START Page text

Pasta & Italian
Authentic Spaghetti Carbonara
Roman classic with guanciale, pecorino, and a glossy egg sauce — no cream, ever.

Prep
10m
Cook
15m
Total
25m
Serves
4
Ingredients
- •1 lb spaghetti or rigatoni
- •6 oz guanciale, cut into 1/4-inch strips (or pancetta)
- •4 large egg yolks + 1 whole egg
- •1 cup finely grated Pecorino Romano
- •2 tsp coarsely cracked black pepper
- •Salt for the pasta water
Nutrition (per serving)
- Calories
- 640 kcal
- Protein
- 28 g
- Carbs
- 72 g
- Fat
- 26 g
Instructions
- 1
Bring a large pot of generously salted water to a boil. Add pasta and cook 1 minute under package time.
- 2
Meanwhile, cook guanciale in a cold large skillet over medium heat until fat renders and edges crisp, 6–8 minutes. Off heat.
- 3
Whisk yolks, whole egg, cheese, and pepper in a bowl.
- 4
Reserve 1 cup pasta water. Drain pasta and transfer to the skillet with guanciale; toss to coat.
- 5
Off heat, pour in egg mixture and toss vigorously, adding splashes of pasta water until silky (never let it scramble).
- 6
Plate immediately with extra pecorino and pepper.
Cook's tips
- → Pan must be off direct heat before eggs go in.
- → Pasta water's starch is what binds the sauce.

END Page text
START Records

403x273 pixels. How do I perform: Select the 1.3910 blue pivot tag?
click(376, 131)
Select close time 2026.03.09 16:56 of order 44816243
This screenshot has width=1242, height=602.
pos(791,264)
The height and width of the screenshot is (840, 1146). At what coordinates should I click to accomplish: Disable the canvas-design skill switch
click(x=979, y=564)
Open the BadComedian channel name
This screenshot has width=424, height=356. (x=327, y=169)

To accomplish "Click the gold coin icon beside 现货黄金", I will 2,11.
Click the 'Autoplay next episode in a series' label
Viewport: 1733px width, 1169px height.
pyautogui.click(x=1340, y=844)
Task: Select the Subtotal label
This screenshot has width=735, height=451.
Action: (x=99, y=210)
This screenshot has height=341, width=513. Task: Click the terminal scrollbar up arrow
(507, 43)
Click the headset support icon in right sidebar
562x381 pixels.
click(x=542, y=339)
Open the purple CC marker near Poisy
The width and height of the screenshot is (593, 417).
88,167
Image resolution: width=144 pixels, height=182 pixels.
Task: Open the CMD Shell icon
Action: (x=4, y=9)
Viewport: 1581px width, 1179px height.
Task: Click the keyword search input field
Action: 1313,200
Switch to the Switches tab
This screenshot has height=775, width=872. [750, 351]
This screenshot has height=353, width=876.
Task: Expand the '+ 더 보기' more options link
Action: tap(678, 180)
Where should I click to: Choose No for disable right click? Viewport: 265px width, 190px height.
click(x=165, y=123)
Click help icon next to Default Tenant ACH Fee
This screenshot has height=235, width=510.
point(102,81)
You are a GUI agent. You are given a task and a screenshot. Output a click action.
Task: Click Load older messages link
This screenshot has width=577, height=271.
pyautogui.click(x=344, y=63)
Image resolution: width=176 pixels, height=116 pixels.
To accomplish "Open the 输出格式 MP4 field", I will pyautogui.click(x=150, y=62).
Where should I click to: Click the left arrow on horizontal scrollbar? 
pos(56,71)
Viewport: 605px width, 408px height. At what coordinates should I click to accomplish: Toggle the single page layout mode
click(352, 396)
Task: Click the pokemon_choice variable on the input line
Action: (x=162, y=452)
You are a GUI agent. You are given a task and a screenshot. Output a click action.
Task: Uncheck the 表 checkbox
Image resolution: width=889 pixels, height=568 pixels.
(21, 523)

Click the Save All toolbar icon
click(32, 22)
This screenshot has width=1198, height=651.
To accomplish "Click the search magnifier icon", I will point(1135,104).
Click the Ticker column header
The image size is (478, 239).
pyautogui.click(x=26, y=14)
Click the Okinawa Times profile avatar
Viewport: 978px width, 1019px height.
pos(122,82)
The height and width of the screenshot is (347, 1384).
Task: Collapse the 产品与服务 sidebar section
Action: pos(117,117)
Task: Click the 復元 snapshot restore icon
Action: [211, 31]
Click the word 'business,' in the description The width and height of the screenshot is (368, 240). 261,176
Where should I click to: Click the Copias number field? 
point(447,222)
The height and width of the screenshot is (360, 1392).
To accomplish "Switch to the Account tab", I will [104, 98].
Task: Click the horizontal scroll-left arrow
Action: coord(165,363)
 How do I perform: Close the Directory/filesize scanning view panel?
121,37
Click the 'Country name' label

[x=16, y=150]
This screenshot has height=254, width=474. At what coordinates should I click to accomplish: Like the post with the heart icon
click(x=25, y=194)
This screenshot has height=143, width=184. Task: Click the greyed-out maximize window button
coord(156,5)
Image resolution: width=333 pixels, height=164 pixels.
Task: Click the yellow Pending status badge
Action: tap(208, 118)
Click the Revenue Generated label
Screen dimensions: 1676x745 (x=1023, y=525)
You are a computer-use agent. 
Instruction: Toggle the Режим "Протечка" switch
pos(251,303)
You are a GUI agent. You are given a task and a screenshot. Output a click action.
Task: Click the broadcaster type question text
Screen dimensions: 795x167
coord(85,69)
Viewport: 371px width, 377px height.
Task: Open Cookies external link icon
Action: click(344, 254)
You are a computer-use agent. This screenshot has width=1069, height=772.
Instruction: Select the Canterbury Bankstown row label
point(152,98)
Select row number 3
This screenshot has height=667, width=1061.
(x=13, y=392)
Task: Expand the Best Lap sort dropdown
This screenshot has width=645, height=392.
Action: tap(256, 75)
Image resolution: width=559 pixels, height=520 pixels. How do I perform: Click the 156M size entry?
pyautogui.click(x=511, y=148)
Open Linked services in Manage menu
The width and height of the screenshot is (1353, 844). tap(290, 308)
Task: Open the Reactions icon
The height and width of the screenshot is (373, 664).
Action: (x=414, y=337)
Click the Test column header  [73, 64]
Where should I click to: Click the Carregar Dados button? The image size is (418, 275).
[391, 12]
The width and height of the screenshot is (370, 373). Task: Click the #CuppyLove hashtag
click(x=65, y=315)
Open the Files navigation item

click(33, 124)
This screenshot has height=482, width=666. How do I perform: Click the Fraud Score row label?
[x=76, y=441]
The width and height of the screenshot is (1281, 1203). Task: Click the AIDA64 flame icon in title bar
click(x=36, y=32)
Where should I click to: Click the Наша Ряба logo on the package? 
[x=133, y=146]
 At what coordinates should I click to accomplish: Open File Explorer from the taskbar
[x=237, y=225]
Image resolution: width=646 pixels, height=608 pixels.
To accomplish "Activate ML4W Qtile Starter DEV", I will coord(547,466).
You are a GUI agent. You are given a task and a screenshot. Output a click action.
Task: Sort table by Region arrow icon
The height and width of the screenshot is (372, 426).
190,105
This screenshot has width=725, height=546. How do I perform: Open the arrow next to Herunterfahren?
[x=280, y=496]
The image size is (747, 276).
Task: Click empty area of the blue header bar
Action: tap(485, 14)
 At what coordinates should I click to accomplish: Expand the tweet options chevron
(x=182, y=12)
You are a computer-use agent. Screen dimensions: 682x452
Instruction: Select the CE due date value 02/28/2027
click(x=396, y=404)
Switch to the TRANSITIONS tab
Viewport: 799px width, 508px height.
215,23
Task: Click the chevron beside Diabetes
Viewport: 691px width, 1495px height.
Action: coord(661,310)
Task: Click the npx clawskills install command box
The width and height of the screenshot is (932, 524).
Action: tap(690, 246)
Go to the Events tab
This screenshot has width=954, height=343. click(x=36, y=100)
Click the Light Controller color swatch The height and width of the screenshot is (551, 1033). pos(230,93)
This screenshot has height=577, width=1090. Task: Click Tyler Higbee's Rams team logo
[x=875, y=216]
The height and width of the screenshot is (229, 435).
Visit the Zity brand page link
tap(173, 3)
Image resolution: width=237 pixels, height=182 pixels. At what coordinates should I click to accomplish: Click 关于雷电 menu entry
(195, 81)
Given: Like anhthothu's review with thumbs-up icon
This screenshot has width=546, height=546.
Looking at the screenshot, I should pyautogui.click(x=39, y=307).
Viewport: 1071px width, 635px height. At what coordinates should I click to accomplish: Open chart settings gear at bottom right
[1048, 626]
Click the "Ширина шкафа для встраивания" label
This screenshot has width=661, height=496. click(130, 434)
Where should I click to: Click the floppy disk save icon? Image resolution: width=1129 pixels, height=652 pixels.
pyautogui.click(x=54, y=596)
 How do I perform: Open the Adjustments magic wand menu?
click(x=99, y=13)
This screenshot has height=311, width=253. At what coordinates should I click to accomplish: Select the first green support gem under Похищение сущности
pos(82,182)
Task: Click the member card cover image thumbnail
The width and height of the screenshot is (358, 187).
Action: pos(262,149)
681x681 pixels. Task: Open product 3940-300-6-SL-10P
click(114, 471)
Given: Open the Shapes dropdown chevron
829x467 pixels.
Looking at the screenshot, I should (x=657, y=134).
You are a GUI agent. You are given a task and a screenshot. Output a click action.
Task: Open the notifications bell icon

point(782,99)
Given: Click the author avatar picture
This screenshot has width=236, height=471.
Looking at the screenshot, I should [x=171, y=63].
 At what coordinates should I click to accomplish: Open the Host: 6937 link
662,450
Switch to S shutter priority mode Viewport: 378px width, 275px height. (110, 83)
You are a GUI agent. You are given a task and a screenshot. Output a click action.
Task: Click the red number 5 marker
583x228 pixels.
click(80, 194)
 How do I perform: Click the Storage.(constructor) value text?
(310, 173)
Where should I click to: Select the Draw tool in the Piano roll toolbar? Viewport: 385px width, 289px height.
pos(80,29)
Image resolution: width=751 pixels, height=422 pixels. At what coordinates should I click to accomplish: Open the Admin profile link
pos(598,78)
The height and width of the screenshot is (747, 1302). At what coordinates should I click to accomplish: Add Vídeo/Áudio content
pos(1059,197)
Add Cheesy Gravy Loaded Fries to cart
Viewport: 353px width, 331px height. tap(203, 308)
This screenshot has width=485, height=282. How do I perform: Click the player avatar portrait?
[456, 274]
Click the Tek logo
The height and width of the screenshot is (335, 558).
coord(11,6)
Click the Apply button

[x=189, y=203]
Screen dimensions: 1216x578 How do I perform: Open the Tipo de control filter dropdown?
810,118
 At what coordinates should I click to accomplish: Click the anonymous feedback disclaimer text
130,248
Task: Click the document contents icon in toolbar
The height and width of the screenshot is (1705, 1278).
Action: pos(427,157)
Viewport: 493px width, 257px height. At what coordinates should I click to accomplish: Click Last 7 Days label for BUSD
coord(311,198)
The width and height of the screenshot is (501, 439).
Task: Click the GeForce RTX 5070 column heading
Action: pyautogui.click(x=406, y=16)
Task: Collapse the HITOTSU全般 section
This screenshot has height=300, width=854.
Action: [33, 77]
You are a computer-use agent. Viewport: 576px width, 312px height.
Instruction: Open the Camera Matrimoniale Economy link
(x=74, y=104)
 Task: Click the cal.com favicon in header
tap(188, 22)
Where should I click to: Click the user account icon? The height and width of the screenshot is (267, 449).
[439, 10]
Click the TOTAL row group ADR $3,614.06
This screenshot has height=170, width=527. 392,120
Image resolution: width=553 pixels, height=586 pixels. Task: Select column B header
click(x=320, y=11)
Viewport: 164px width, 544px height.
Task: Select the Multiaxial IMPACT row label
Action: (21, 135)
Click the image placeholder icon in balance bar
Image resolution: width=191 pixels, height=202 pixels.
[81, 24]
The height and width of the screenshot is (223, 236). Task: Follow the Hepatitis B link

END Records

Please state what the carbonara recipe says the starch in the pasta water does.

It binds the sauce.